How Television and the Presidential Candidates Changed American Politics, 1992

by Tom Rosenstiel

Pub Date: July 2nd, 1993
ISBN: 1-56282-859-2
Publisher: Hyperion

An episodic appraisal of how network TV in general and ABC-TV in particular covered last year's presidential campaign. If longer on detailed vignettes than substantive analysis, the savvy text still affords insight into the ways that a major news-gathering outfit strives to propitiate constituencies—ranging from its sources to the viewing public. Starting from the premise that it's impossible to understand US politics without a grasp of domestic TV, Rosenstiel (a media reporter for The Los Angeles Times) turns the tables on ABC's minions, offering an up-close-and-personal take on how they conducted themselves and met their putative responsibilities during a lengthy campaign that started well before the primaries and was far from over on election eve.

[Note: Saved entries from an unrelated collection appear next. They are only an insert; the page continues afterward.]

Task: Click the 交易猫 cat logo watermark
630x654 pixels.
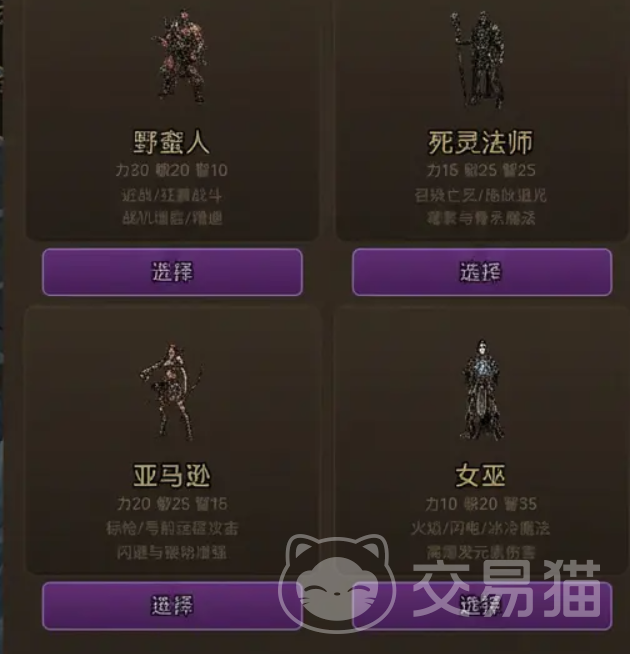Action: 337,584
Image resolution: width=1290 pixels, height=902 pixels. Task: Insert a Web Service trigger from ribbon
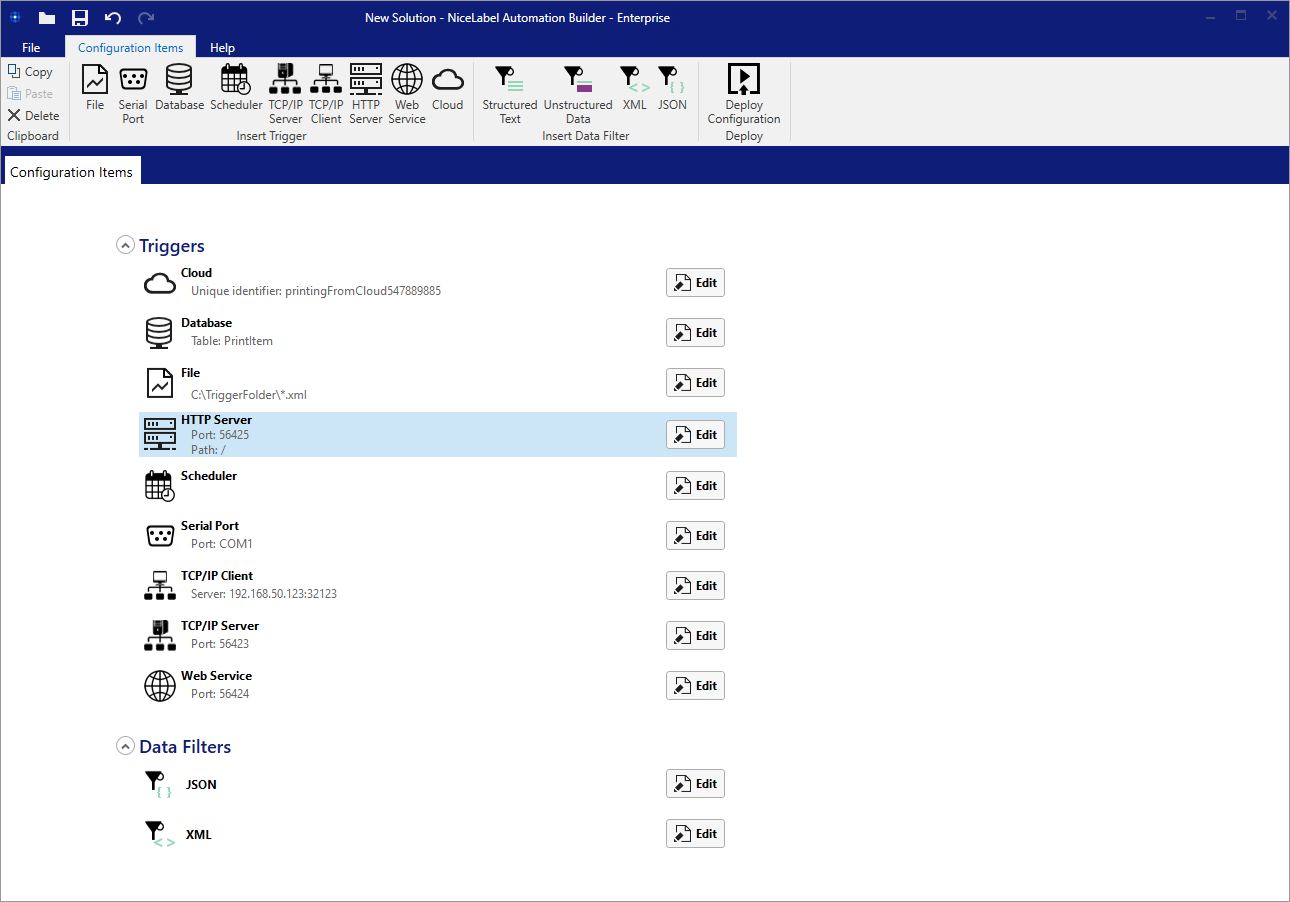pyautogui.click(x=407, y=94)
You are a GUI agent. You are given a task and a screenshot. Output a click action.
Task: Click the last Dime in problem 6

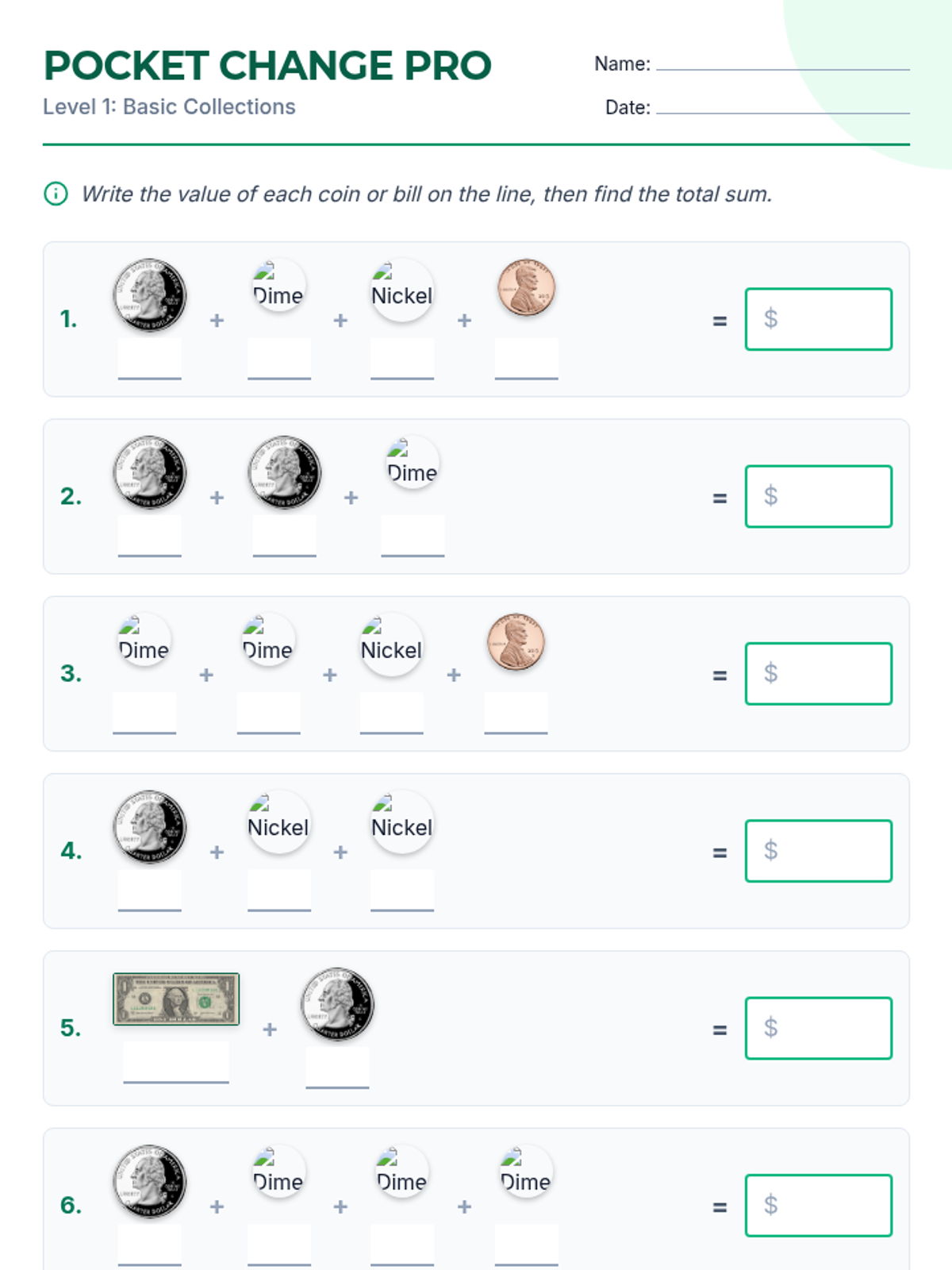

Among other matters, he recounts how the network and its rivals initially resolved to provide serious, issue-oriented reportage, eschewing sound-bite sensationalism and resisting manipulation by candidates whose handlers were on to the tricks of the TV trade. These good intentions came a cropper, Rosenstiel notes, in part because the nominees learned to bypass the networks and deal with local affiliates or appeal directly to the electorate through nontraditional outlets (like talk shows). In addition, he points out, reformist instincts were overtaken by such events as allegations concerning Clinton's draft record and womanizing, as well as by Perot's bent for politically suicidal pronouncements. Dismissing any notion that print or TV journalists were fundamentally biased in their coverage of the campaign, Rosenstiel nonetheless taxes both branches of the fourth estate with underestimating their audiences—which, he says, do want hard information because they take politics seriously. He closes with the tantalizing, albeit unprobed, conclusion that the broadcast medium had best supply this demand or risk replacement as the nation's dominant source of news. An absorbing retrospective that raises as many questions as it answers.